Subverting the “supply chain” thesis, though, is Alexis Rios [16], an amiable Hispanic who claims to have not only been engaged in the brawl — he says it all erupted after he received his rare steak before someone ahead of him in line got their well-done steak:

[The cook was] trying to understand what you want and give you what you want. I had a rare steak, which is a lot faster to cook than a well-done steak. That’s why I got my steak first. . . . With COVID right now, masks and everything, nobody can hear nobody sometimes. . . . I grab a chair to defend myself, and then sooner or later that was it. Punches were getting thrown. Chairs were getting thrown. . . . Nobody was on the ground. Nobody got hurt. I got a bruise on my nose. My brother got a black eye. My brother got a lifted nail. That was it.

So there was someone ahead of Rios in line who’d ordered a well-done steak but was still waiting for it after Rios received his steak bloody. I have no evidence that this person with time-comprehension issues was black, but I doubt a restaurant filled with black people would have started throwing fists and tossing chairs on behalf of a white person. At the beginning of the video, one can clearly hear a very loud black woman — she seems to be in all of these videos — screaming at someone, which I’ll presume was Alexis Rios. You can also hear the obligatory black man — he seems to be in every one of these videos, too — chuckling and saying, “Oh, shit!” as he gleefully witnesses the violence but fails to intervene.

Until better evidence comes in, I’m going to speculate that this food fight started because a black person felt he was experiencing racial discrimination when a non-brutha received his steak first.

And to be fair to blacks — it’s all I ever try to do — they didn’t need COVID or lockdowns or supply-chain issues to tear the living shit out of a Denny’s in East Oakland [17] a few years ago. Nearly every time you hear of violence at a Waffle House [18], aggressive negritude is involved. The website World Star Hip Hop [19] exists to sate a peculiar black thirst for getting violent in public, filming it, and posting it for all the world to see.

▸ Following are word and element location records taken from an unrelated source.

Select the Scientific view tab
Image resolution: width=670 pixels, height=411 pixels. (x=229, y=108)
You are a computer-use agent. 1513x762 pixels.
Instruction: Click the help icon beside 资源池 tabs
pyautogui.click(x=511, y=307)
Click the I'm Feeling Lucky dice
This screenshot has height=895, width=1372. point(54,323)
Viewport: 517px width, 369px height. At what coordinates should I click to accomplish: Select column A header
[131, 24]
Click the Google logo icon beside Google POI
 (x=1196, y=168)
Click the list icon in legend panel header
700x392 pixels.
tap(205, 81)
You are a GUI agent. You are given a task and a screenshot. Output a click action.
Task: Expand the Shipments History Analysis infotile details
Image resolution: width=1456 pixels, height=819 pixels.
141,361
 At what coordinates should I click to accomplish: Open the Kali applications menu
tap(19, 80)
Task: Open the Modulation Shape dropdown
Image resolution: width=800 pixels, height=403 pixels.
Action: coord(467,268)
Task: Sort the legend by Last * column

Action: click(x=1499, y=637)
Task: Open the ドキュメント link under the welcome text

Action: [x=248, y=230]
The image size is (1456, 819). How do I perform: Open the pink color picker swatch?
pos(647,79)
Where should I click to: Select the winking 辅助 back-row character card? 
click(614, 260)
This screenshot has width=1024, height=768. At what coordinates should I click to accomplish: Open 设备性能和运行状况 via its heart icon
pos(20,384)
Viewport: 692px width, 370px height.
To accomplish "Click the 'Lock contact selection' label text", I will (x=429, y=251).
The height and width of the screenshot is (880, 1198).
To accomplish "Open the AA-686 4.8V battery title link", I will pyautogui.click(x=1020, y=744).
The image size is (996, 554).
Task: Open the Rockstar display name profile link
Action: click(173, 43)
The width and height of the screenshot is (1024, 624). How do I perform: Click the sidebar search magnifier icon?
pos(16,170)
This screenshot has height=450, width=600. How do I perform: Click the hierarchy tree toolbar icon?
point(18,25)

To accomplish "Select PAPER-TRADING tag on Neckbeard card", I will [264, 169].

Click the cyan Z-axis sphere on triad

Sometimes a cigar is just a cigar, and sometimes stupid people are just stupid people. At first, I was looking for more profound reasons to explain this sudden explosion of mass violence: supply-chain problems, collective PTSD, and endemic cultural pessimism. I now realize, and I confess before the world, that I once again erred by giving people the benefit of the doubt.

The only positive thing I can take away from this video is that it was refreshing to see fat people exercising.